- WORK ORDER -
Set down each line from the line holding "Task: Click the Concrete Database icon" to the last line of the entries below, exactly, with both ends included and without pictures.

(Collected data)
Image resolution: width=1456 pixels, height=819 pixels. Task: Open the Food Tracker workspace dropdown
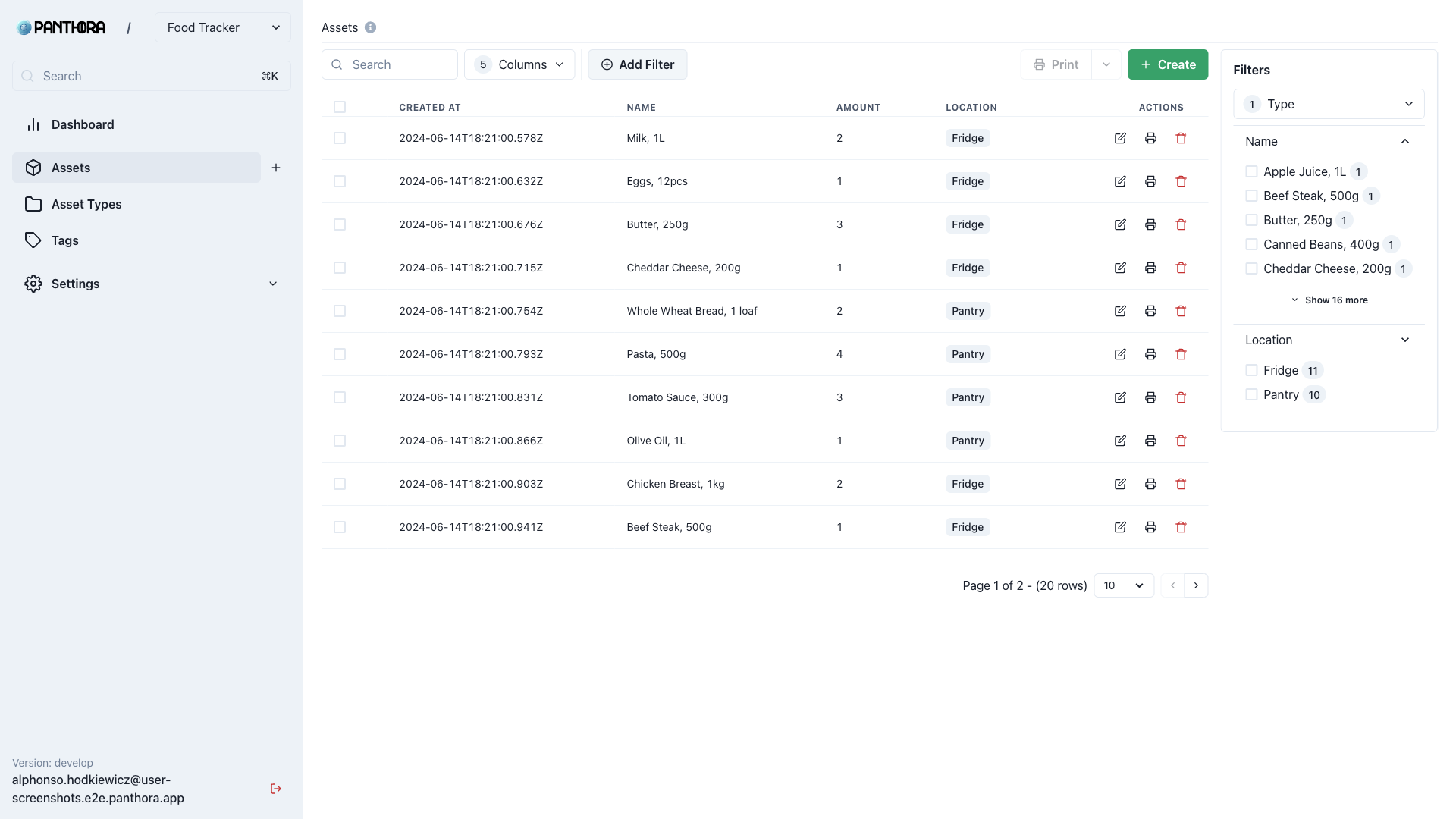tap(223, 27)
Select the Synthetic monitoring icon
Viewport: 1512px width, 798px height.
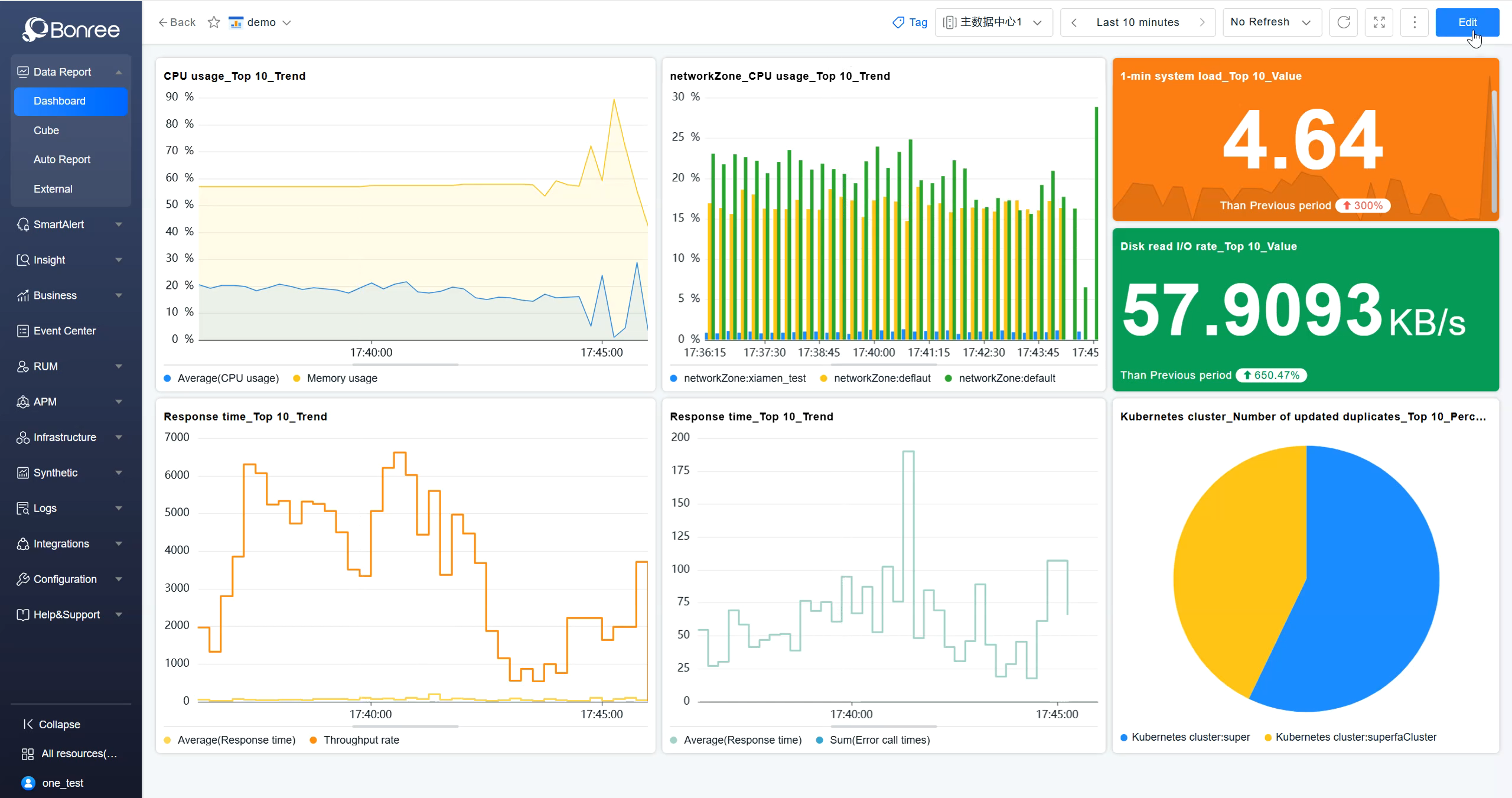(x=23, y=473)
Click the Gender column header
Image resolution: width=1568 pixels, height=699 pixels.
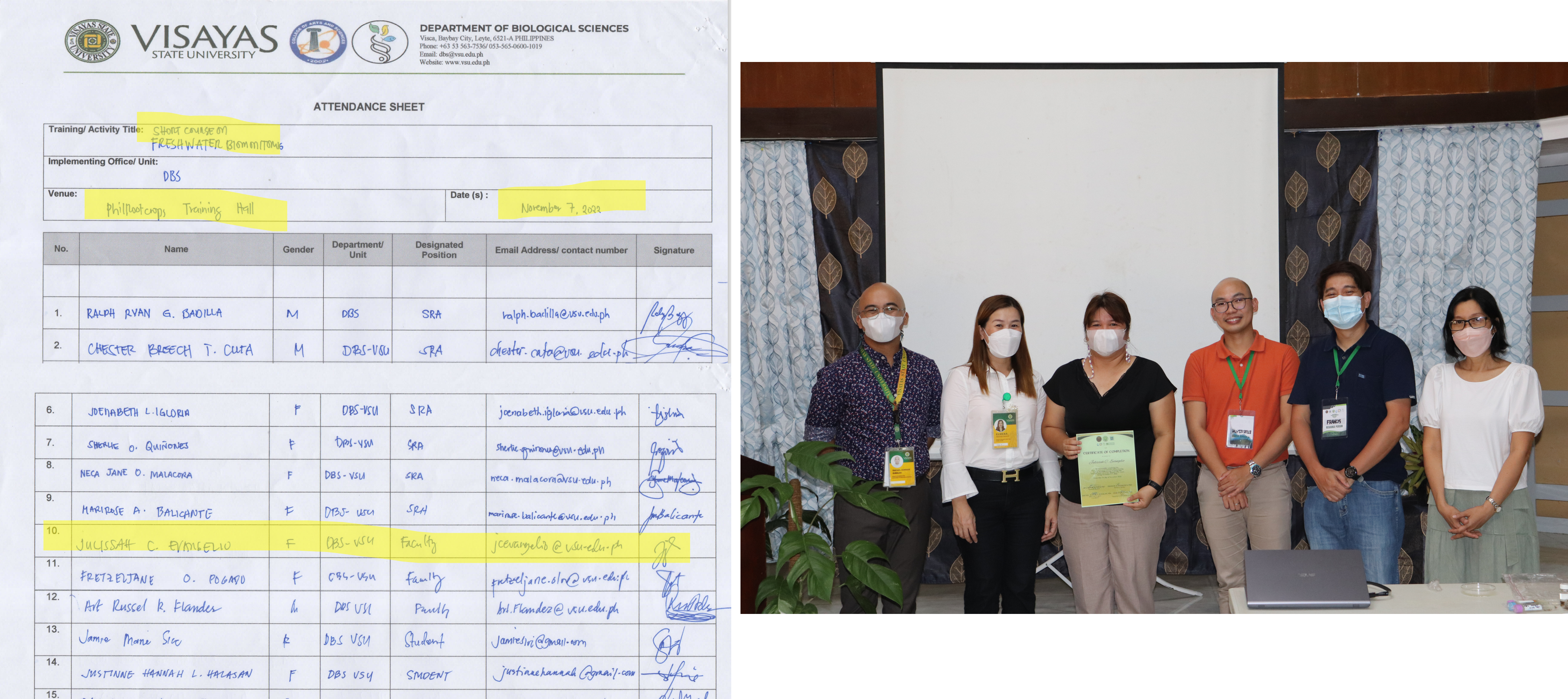(298, 249)
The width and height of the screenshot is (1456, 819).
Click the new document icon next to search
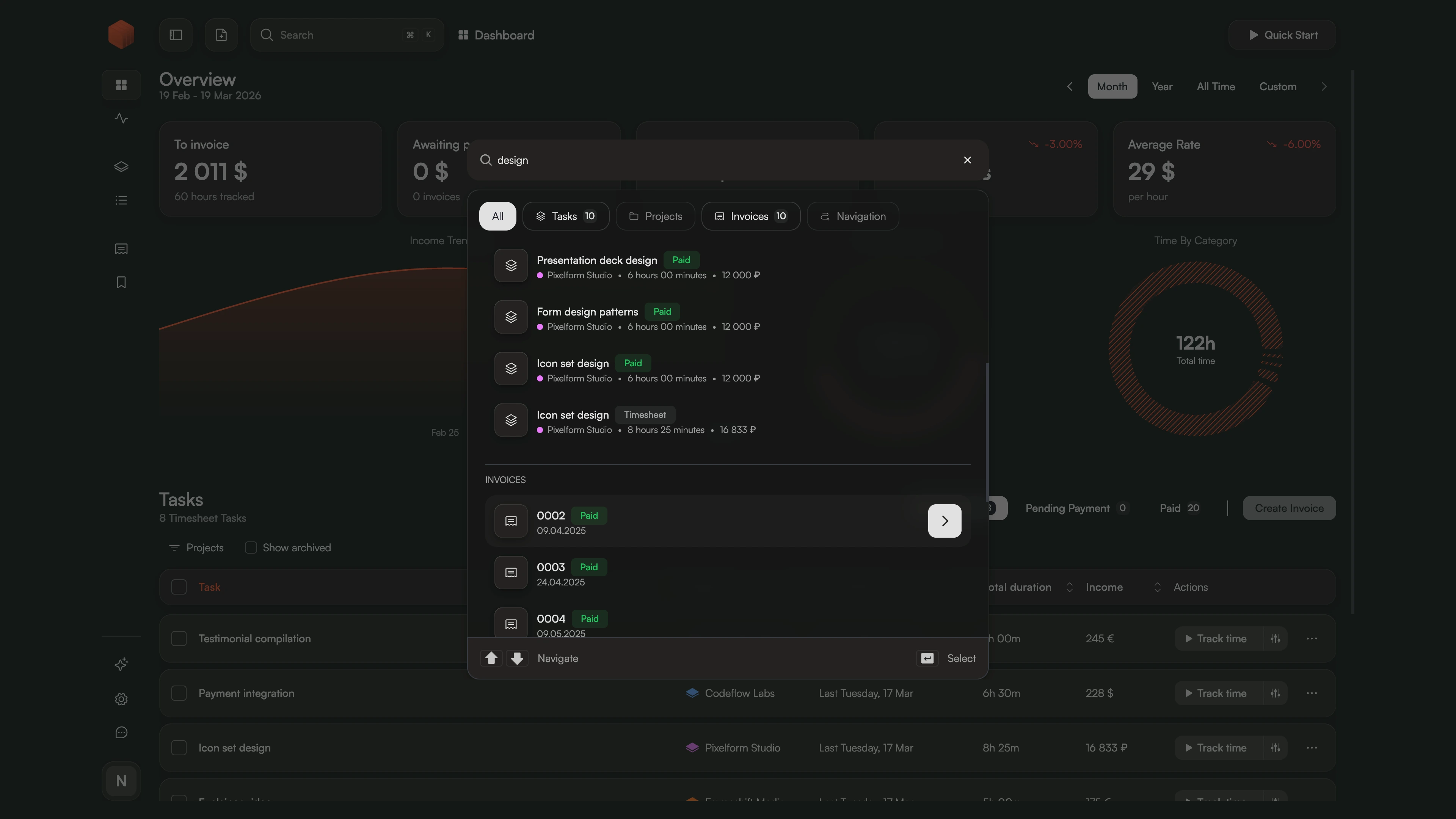(221, 35)
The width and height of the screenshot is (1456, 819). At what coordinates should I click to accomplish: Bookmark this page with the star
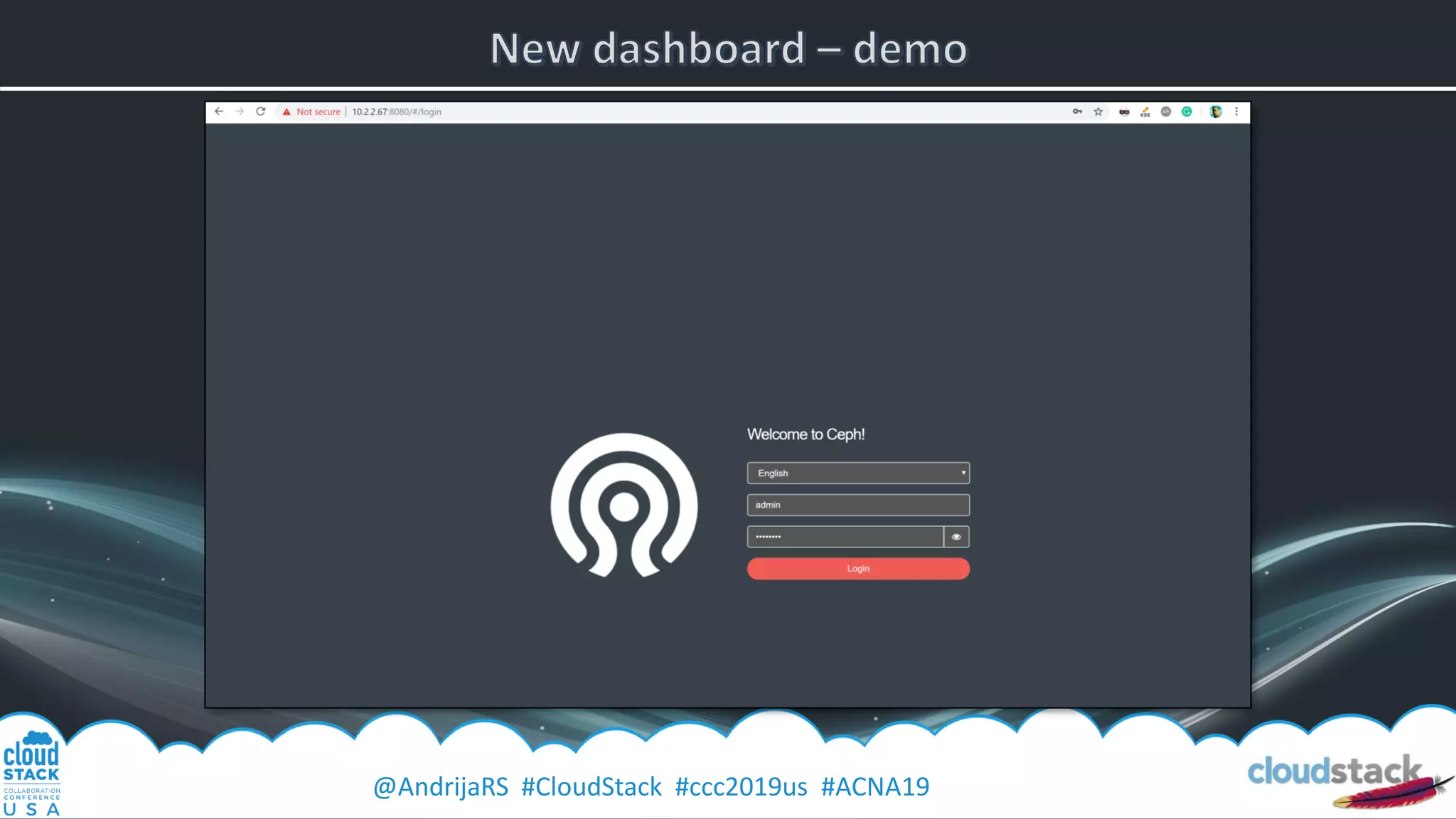tap(1098, 112)
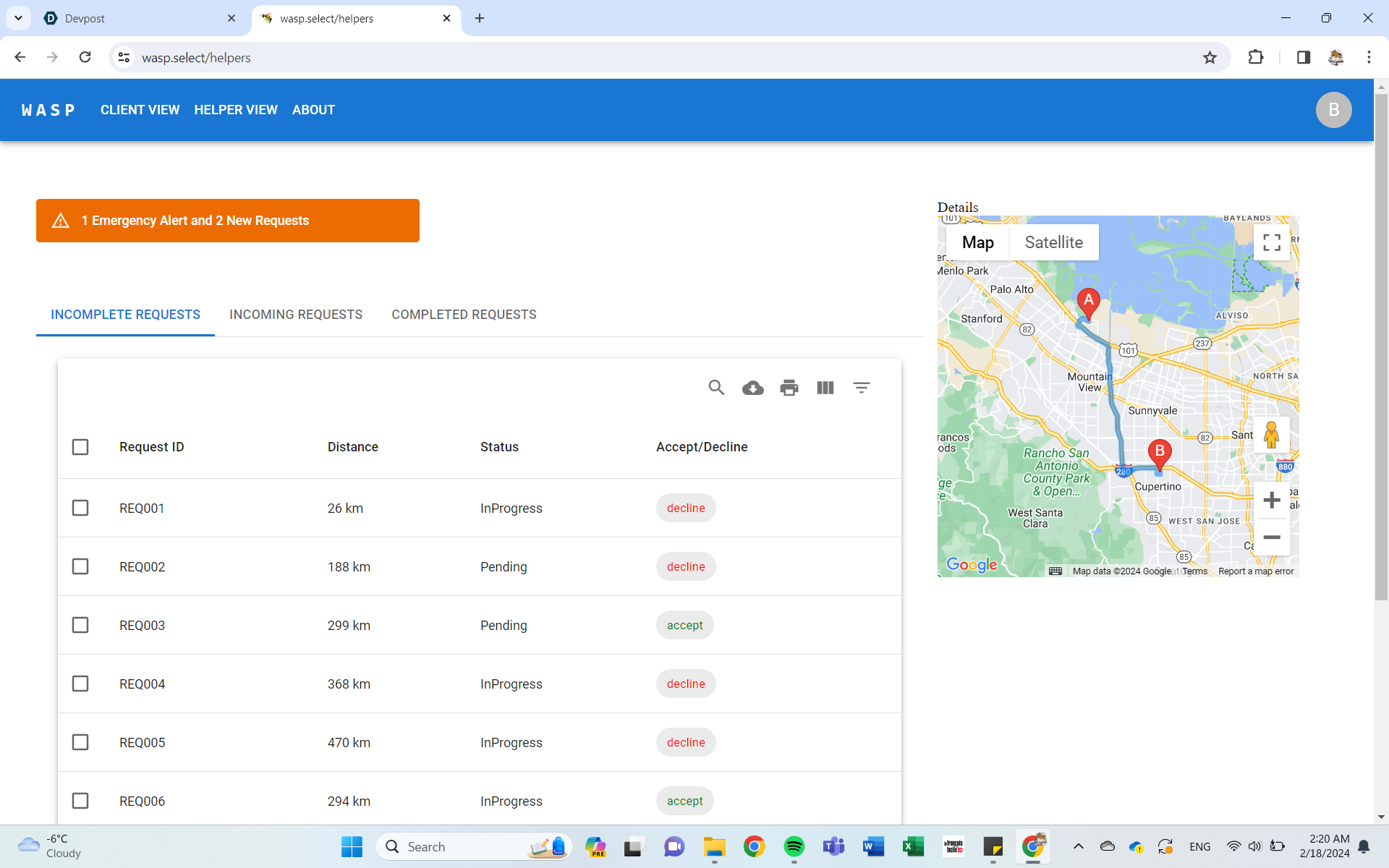Open the browser tab search dropdown
Screen dimensions: 1389x868
pos(18,18)
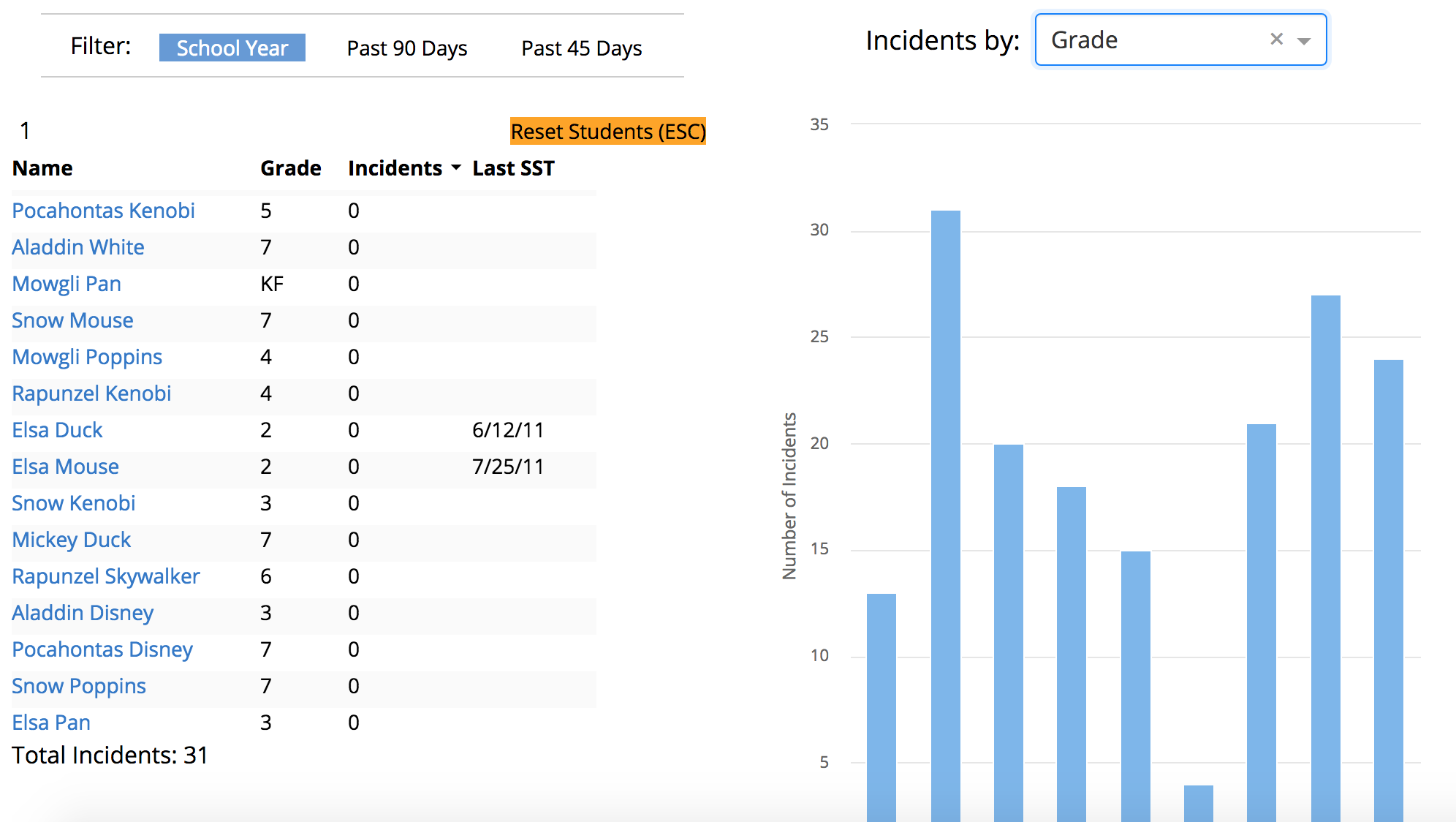Viewport: 1456px width, 822px height.
Task: View Snow Kenobi's record
Action: [x=72, y=503]
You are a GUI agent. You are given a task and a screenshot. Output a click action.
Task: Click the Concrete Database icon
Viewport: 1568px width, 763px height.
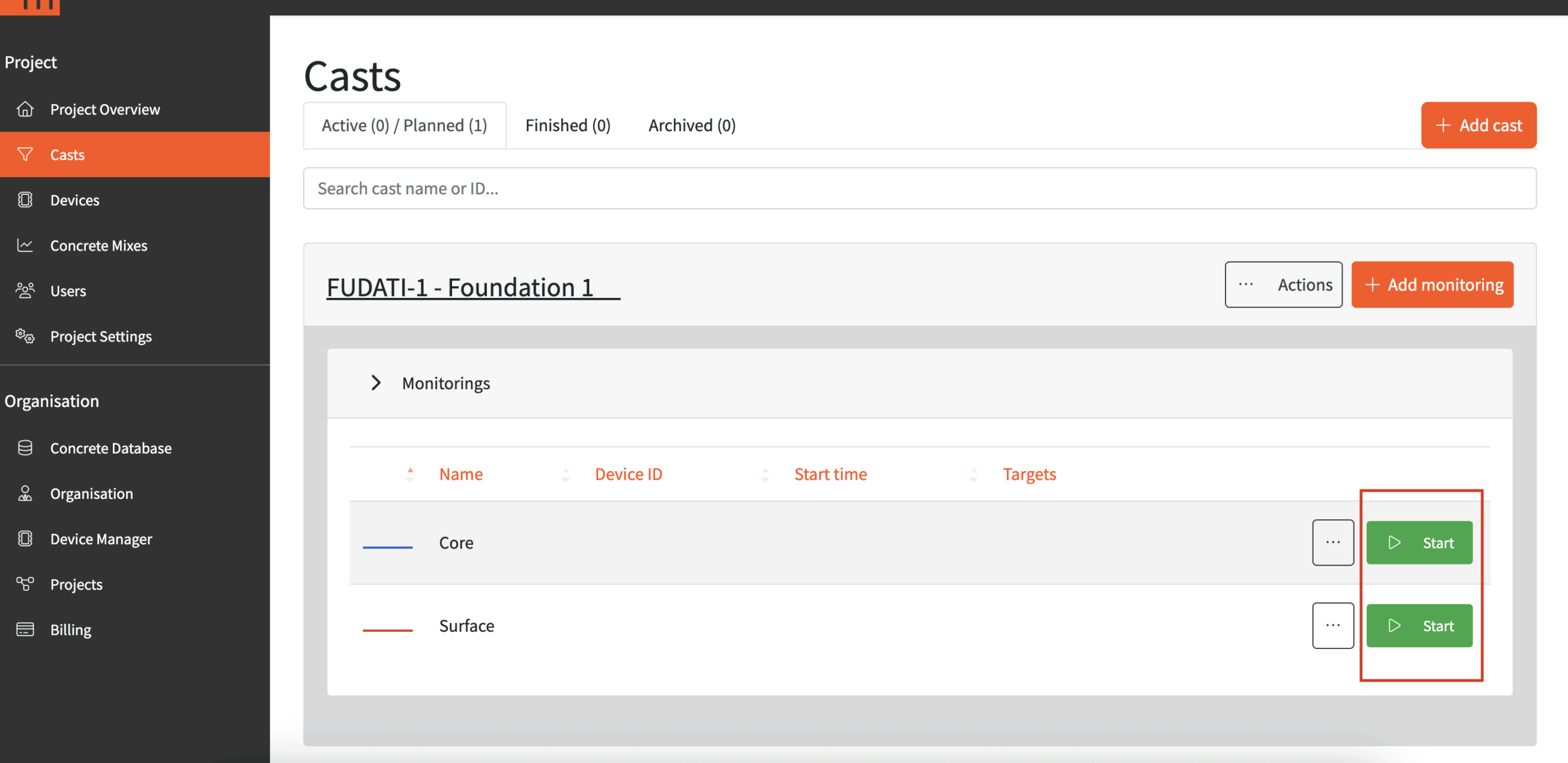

- RESULT -
Task: Click the Concrete Database icon
Viewport: 1568px width, 763px height.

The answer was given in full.